Finally found the root of the problem and why it was reproduced only when using warden.
Well, actually when you successfully sign in with devise/warden, the method set_user inside warden/proxy.rb file is called to store the user into the session.
The following snippet is from this method:
def set_user(user, opts = {})
scope = (opts[:scope] ||= @config.default_scope)
# Get the default options from the master configuration for the given scope
opts = (@config[:scope_defaults][scope] || {}).merge(opts)
opts[:event] ||= :set_user
@users[scope] = user
if opts[:store] != false && opts[:event] != :fetch
options = env[ENV_SESSION_OPTIONS]
options[:renew] = true if options
session_serializer.store(user, scope)
end
....
@users[scope]
end
The line in bold which sets the renew option is what causes jruby-rack's session_store to fail.
In jruby-rack now, the servlet session store is defined in
session_store.rb and has overriden some methods from Rack::Session::Abstract::ID.
The one that matters here is the commit_session method.

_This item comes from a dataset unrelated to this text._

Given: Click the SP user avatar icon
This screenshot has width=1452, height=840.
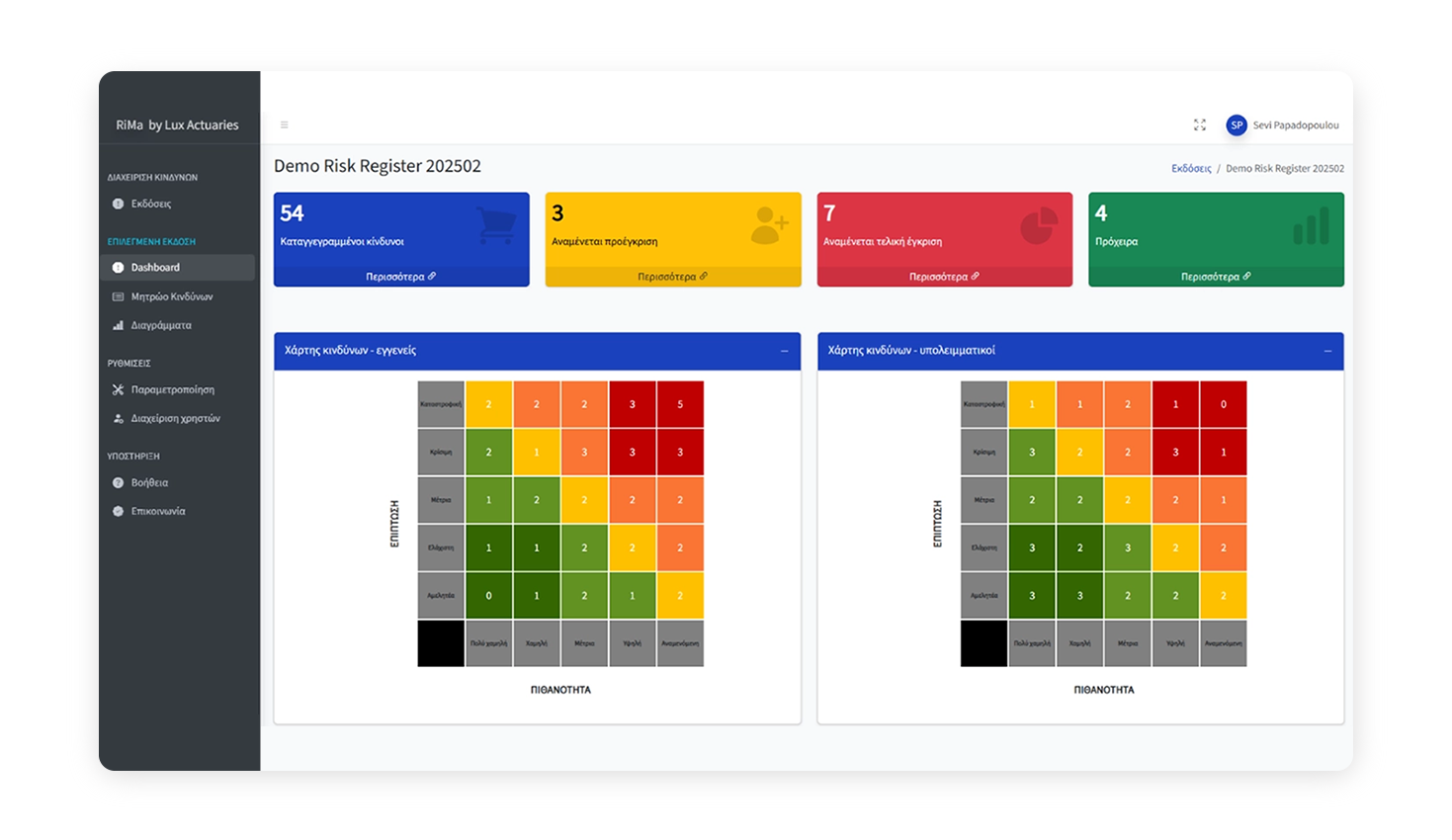Looking at the screenshot, I should click(1236, 126).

I think that the problem lies in that the "renew" option isn't accurately interpreted.
# :renew (implementation dependent) will prompt the generation of a new session id, and migration of data to be referenced at the new id
the session store overrides the commit_session and instead of doing :
if options[:drop] || options[:renew]
session_id = destroy_session(env, options[:id] || generate_sid, options)
return [status, headers, body] unless session_id
end
it does the following:
if options[:drop] || options[:renew]
destroy_session(env, options[:id], options)
return [status, headers, body]
end
From what I can understand by a first look is that the servlet store, instead of destroying the session and reissuing a new copy of it, it just invalidates the underlying servlet session.